Privacy Policy

Overview

X-ray Vault helps organizations securely store, search, and manage regulatory documents such as FDA 2579 and related files. We respect your privacy and are committed to protecting it through this policy.

Data Controller & Contact

X-ray Vault operates as the data controller for personal data it processes to provide the service. For questions or to exercise your rights, please reach us via the Contact page.

Information We Collect

• Account and Identity Information: When you authenticate (e.g., via an identity provider such as Google), we receive basic identifiers (name, email, provider ID) to create and maintain your account and session.
• Document Data: Files you upload (for example, FDA 2579 PDFs and images) and associated metadata (filename, size, upload timestamp, and any fields you supply for search or indexing).
• Usage and Device Data: Basic logs for security and diagnostics (IP address, timestamps, request paths, and error details). We do not profile users or perform behavioral advertising.

How We Use Information

• Provide, operate, and improve the X-ray Vault service.
• Authenticate users and enforce access controls.
• Store and retrieve documents on your behalf.
• Protect the security and integrity of our systems (fraud detection, abuse prevention, auditing).
• Comply with legal obligations.

Legal Bases (where applicable)

Depending on your jurisdiction, we process personal data under one or more of the following bases: contract (to provide the service), legitimate interests (security, fraud prevention, service improvement), legal obligation, and with your consent where required (for example, certain optional features).

AI-Based Processing

To help extract fields from certain uploaded documents (for example, FDA 2579 forms), we may send segments of document content to a third‑party AI service (such as Google’s Generative Language API) for automated extraction. Content sent to third parties is transmitted over HTTPS and processed according to their terms and privacy policies. We log minimal diagnostics (such as request size and type) to troubleshoot failures and improve accuracy. You can opt out by entering or correcting fields manually where available.

Data Security

X-ray Vault uses encryption in transit (HTTPS) and encrypts documents at rest. Access is role-based and actions may be logged for auditing. While we implement commercially reasonable safeguards, no method of transmission or storage is 100% secure.

Data Retention

We retain uploaded documents and related metadata for as long as your account or organizational contract is active or as needed to provide the service. Log data is retained for a limited period for security and compliance. You may request deletion of documents you control, subject to legal or contractual requirements and technical feasibility.

Sharing and Disclosure

• Service Providers: We may share limited data with vendors who process data on our behalf under contract, including cloud hosting, email delivery, and AI providers used for document field extraction.
• Legal Compliance: We may disclose information when required by law or to protect rights, safety, and security.
• No Selling of Personal Data: We do not sell your personal information.

Your Rights

Depending on your jurisdiction, you may have rights to access, correct, or delete your personal information, and to object to or restrict certain processing. To exercise rights related to your account or documents, please contact us via the Contact page.

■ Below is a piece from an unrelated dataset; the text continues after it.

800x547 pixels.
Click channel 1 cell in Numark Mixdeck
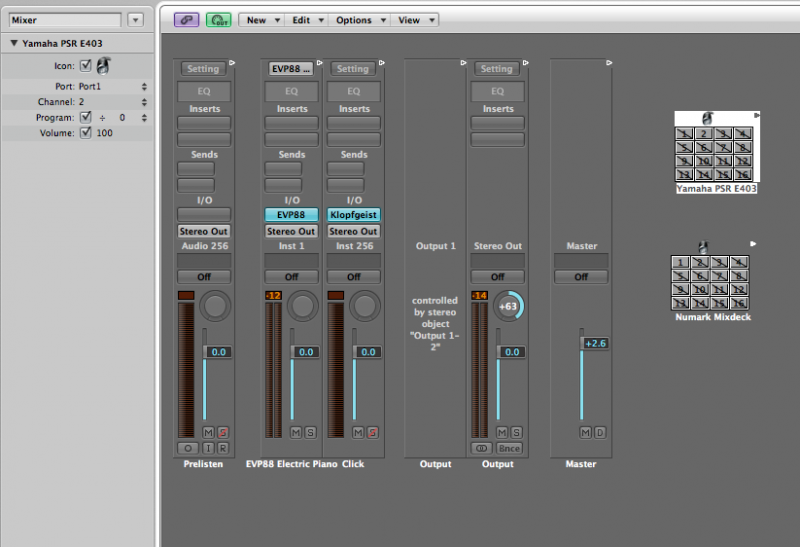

Cookies and Similar Technologies

We use strictly necessary cookies for authentication and security (for example, ASP.NET Identity and anti‑forgery cookies). See our Cookie Policy for details.

International Transfers

If you access X-ray Vault from outside the hosting region, your information may be transferred and processed in that region. We take steps to help ensure appropriate protections consistent with applicable laws.

Children’s Privacy

X-ray Vault is not intended for children under 16 and we do not knowingly collect personal information from children.